*** Records to use Section Begins ***

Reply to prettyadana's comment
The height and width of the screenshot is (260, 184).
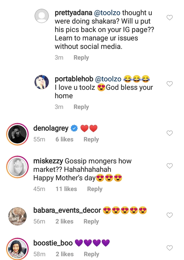point(81,57)
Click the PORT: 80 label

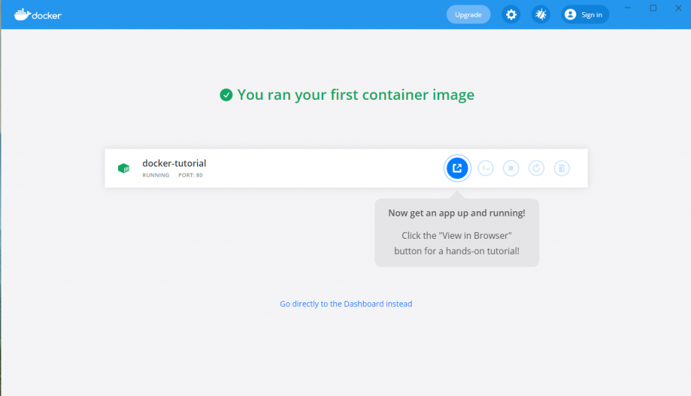[x=190, y=175]
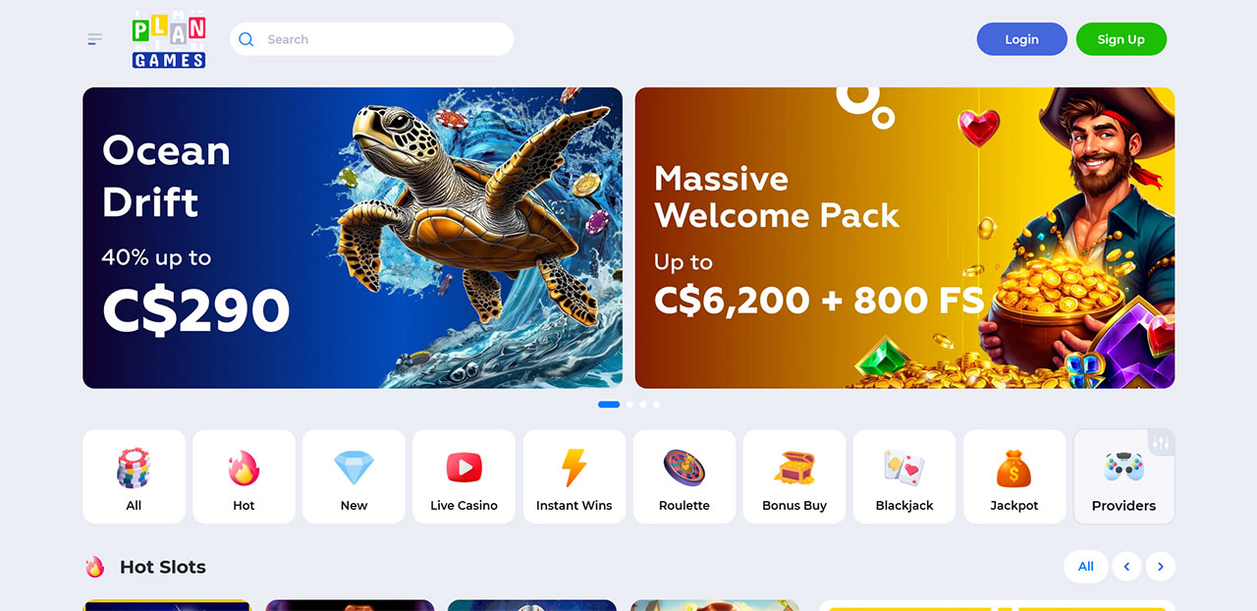Go to previous Hot Slots arrow
Viewport: 1257px width, 611px height.
click(x=1126, y=567)
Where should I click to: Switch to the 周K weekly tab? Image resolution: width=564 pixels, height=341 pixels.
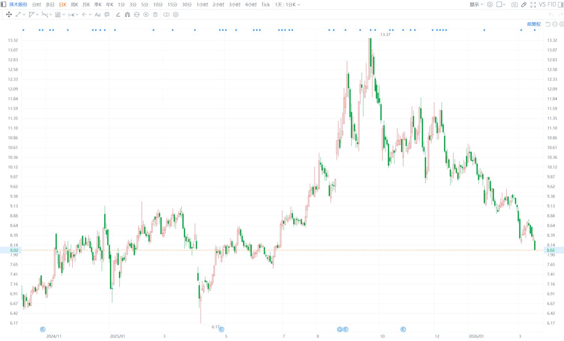[x=75, y=5]
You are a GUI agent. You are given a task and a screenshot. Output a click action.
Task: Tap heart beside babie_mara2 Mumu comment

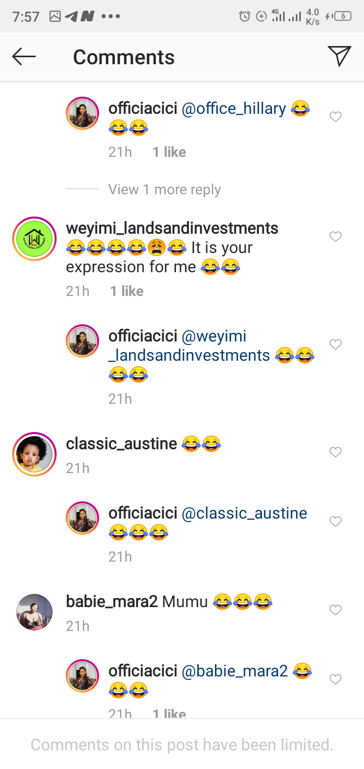(x=336, y=610)

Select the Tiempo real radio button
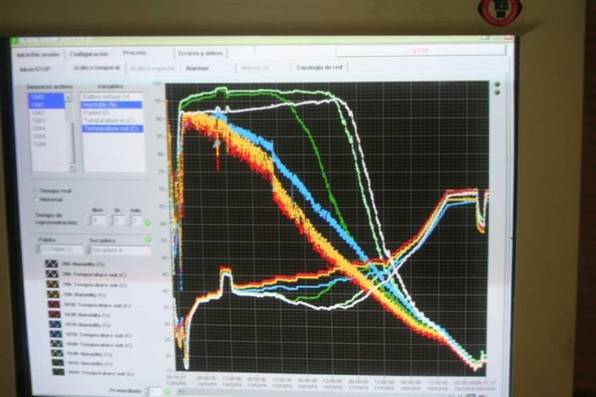pyautogui.click(x=36, y=191)
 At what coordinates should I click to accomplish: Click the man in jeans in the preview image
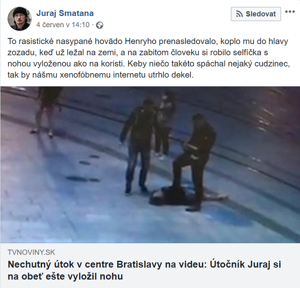138,145
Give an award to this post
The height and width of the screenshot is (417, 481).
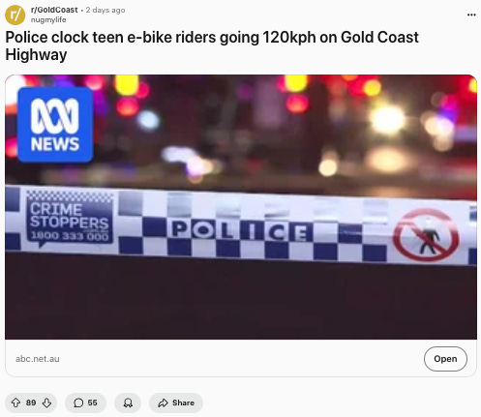(x=128, y=402)
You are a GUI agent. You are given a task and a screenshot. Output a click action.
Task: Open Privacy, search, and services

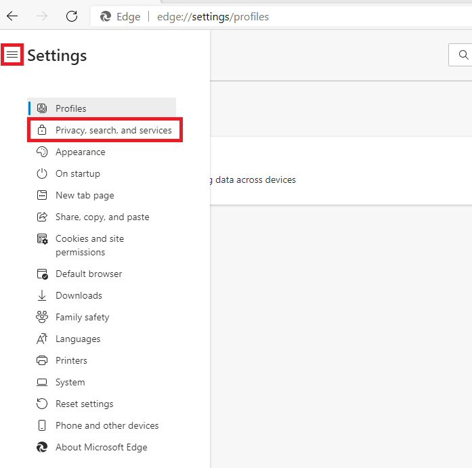click(x=113, y=130)
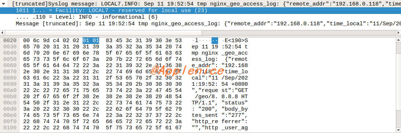Click the highlighted bytes 01 01 in hex dump

pos(91,41)
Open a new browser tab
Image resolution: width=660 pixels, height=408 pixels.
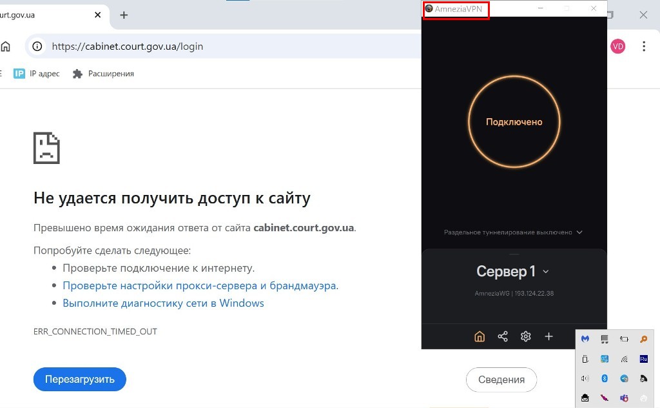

*** Records to use Section Ends ***

▶ _What you will do_
Write out the records exactly. Do not carry the pictures over.

▶ _Solution for this task_
Reply to prettyadana's comment
The height and width of the screenshot is (260, 184).
point(81,57)
Click the PORT: 80 label

[x=190, y=175]
Go to previous Hot Slots arrow
Viewport: 1257px width, 611px height.
click(x=1126, y=567)
Where should I click to: Switch to the 周K weekly tab? Image resolution: width=564 pixels, height=341 pixels.
[x=75, y=5]
You are a GUI agent. You are given a task and a screenshot. Output a click action.
Task: Tap heart beside babie_mara2 Mumu comment

(x=336, y=610)

Select the Tiempo real radio button
pyautogui.click(x=36, y=191)
 At what coordinates should I click to accomplish: Click the man in jeans in the preview image
138,145
Give an award to this post
The height and width of the screenshot is (417, 481).
(x=128, y=402)
You are a GUI agent. You are given a task and a screenshot. Output a click action.
Task: Open Privacy, search, and services

click(x=113, y=130)
Click the highlighted bytes 01 01 in hex dump

pos(91,41)
Open a new browser tab
Image resolution: width=660 pixels, height=408 pixels.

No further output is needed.